* [Information provided]:
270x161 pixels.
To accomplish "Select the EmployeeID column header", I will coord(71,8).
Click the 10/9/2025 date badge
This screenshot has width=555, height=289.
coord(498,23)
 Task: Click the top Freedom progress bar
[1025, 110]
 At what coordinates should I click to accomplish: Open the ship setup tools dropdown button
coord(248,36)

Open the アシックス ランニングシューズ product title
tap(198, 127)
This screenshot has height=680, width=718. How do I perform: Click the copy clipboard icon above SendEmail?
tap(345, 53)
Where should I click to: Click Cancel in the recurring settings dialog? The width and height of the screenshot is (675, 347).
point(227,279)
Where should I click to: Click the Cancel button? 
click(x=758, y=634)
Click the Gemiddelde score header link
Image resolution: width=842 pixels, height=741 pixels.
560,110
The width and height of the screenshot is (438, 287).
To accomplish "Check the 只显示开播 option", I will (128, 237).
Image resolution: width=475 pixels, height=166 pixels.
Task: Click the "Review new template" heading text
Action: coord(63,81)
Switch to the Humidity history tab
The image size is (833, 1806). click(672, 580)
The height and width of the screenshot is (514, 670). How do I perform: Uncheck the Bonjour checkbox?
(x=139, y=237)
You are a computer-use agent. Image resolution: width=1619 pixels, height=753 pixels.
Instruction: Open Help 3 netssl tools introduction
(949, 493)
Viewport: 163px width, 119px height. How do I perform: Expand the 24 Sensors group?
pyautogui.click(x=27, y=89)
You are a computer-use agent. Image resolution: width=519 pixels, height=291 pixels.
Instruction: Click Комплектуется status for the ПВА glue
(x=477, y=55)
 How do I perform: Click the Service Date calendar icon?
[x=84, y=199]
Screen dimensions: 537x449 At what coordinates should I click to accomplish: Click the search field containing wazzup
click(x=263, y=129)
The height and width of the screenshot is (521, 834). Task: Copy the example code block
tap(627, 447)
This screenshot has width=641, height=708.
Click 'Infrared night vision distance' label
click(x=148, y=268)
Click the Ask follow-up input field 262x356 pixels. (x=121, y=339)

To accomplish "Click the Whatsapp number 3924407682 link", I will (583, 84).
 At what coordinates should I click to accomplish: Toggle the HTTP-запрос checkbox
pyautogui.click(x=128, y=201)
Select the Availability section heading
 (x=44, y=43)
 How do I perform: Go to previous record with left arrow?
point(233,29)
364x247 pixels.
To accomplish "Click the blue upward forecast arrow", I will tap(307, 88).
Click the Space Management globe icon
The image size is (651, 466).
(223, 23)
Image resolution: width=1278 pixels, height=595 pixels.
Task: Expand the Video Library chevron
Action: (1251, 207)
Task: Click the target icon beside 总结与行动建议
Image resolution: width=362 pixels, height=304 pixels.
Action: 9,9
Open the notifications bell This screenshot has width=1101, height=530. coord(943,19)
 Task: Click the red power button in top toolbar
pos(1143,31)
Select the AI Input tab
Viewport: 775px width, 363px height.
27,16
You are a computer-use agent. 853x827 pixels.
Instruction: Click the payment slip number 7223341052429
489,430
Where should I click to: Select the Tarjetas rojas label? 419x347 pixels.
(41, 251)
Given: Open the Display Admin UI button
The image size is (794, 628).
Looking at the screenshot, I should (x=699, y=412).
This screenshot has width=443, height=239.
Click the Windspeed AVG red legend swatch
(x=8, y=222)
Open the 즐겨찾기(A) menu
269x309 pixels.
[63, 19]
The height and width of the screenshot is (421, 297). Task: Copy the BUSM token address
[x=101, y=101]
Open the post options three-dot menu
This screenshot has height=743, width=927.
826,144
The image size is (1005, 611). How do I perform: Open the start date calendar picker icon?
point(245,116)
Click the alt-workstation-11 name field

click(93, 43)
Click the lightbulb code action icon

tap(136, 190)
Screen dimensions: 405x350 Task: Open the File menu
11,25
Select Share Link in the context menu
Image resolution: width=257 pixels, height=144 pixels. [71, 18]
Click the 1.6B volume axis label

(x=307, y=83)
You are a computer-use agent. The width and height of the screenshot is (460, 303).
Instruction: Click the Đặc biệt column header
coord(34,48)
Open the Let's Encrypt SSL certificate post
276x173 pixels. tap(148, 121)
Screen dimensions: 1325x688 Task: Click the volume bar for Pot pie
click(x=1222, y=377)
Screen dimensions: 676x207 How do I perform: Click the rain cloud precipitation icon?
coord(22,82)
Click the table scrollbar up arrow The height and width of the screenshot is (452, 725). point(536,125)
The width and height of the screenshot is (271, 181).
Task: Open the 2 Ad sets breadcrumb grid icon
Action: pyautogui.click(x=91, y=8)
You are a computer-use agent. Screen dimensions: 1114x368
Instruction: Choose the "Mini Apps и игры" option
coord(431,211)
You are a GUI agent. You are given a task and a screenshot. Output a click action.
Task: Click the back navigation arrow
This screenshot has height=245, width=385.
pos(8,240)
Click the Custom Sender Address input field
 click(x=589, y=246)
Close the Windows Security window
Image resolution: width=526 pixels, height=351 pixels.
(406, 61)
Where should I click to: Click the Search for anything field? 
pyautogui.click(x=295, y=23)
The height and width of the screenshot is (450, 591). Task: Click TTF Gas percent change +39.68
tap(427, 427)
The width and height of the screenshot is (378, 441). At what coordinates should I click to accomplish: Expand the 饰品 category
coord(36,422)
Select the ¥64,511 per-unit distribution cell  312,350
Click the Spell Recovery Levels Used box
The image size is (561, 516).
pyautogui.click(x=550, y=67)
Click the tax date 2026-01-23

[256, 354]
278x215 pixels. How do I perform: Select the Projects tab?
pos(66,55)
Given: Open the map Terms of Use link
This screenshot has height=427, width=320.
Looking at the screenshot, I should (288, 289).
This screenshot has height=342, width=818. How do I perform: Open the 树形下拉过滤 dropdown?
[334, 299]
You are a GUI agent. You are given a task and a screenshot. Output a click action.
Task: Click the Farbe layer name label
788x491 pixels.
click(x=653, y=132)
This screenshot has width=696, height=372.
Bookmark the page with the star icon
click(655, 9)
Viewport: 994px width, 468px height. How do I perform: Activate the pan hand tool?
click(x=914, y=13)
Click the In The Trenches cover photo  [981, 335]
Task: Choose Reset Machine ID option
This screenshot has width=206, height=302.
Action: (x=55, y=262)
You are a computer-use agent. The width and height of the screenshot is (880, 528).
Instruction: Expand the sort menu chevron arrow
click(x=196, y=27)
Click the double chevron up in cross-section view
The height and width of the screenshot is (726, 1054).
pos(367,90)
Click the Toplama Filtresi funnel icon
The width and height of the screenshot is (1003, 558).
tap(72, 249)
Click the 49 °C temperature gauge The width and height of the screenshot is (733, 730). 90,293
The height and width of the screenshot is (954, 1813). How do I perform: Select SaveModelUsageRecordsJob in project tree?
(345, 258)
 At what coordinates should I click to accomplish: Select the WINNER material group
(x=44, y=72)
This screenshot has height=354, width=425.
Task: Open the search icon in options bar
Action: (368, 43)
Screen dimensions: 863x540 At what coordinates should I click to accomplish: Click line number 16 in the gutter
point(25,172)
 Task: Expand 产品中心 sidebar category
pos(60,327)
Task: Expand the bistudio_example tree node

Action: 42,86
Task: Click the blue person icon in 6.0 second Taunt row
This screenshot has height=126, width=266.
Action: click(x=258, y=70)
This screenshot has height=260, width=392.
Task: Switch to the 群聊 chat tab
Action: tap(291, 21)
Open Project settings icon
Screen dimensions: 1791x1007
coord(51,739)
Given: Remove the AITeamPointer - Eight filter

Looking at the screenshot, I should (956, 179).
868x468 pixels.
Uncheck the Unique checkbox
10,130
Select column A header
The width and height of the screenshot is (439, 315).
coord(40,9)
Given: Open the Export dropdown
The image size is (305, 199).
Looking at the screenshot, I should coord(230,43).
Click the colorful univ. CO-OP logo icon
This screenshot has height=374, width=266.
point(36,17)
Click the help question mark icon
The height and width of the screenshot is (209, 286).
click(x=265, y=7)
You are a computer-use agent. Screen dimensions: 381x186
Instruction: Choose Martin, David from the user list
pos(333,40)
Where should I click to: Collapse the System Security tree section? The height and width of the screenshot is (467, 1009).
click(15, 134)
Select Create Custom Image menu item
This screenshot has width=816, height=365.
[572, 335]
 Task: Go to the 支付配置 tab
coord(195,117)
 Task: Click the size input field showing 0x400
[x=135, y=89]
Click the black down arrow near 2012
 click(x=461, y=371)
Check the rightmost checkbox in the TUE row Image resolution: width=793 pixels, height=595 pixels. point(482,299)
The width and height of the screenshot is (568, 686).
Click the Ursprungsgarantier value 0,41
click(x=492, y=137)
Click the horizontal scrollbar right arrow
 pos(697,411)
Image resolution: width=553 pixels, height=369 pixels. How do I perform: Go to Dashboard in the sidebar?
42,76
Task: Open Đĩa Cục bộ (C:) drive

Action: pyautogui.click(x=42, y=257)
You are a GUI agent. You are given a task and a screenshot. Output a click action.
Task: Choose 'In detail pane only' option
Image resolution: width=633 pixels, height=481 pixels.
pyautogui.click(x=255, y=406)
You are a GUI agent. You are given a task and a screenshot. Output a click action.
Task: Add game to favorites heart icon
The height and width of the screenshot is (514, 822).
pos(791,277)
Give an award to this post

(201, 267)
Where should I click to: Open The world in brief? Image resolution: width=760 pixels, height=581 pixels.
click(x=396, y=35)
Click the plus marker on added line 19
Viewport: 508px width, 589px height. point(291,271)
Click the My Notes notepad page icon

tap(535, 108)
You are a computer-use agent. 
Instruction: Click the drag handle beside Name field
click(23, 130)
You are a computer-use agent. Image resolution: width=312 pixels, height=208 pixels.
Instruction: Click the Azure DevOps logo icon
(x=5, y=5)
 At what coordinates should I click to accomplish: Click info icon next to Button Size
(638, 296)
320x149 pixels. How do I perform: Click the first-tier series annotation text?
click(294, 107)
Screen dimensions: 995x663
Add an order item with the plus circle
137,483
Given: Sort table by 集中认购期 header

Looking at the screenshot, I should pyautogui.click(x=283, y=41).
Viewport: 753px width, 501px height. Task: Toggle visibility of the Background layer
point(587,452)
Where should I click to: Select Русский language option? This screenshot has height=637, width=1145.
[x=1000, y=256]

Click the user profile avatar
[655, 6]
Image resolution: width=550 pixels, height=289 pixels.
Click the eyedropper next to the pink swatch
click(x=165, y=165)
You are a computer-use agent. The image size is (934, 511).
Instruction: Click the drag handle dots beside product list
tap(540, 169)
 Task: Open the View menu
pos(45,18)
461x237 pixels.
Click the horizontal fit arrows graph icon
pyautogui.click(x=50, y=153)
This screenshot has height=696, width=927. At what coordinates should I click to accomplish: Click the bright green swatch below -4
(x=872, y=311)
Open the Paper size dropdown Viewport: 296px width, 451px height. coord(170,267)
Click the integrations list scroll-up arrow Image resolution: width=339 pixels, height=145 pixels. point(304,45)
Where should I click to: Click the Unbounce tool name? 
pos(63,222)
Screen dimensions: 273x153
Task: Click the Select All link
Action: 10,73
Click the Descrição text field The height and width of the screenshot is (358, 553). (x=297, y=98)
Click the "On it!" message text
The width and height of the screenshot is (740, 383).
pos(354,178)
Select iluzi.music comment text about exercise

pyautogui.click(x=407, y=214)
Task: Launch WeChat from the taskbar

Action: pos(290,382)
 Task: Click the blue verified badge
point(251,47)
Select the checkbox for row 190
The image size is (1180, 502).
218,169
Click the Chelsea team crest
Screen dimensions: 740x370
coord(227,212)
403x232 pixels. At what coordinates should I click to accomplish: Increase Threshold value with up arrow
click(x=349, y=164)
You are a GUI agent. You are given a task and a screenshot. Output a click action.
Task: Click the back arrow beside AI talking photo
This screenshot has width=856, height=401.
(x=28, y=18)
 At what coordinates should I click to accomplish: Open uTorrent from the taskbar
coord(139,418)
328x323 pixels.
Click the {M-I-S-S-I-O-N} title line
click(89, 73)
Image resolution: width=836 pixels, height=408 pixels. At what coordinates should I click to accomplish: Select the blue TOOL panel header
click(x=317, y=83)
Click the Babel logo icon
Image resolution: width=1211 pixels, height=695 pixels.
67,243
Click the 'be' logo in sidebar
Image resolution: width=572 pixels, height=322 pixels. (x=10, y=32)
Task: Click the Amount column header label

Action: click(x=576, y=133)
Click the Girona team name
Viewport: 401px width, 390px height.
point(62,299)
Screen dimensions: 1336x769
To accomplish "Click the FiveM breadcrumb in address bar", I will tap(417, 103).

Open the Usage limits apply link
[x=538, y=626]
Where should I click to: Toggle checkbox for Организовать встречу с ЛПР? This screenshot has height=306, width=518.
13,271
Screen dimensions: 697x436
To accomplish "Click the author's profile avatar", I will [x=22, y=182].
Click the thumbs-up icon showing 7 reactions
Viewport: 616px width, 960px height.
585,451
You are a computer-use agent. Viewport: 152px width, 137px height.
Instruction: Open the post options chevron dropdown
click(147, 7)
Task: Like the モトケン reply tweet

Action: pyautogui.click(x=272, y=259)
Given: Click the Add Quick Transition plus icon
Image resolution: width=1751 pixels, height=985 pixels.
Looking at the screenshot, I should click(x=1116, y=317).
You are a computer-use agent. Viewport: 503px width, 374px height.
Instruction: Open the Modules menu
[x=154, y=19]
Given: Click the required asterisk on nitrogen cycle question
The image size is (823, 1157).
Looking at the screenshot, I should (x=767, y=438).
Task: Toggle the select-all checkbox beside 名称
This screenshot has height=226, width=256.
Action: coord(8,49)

* [Task to complete]: The entries above hold a line with "This screenshot has height=126, width=266." and a later line with "868x468 pixels.". Write out exactly those lines and all lines between, nothing more.

* [Task solution]:
This screenshot has height=126, width=266.
Action: click(x=258, y=70)
This screenshot has height=260, width=392.
Task: Switch to the 群聊 chat tab
Action: tap(291, 21)
Open Project settings icon
Screen dimensions: 1791x1007
coord(51,739)
Given: Remove the AITeamPointer - Eight filter

Looking at the screenshot, I should (956, 179).
868x468 pixels.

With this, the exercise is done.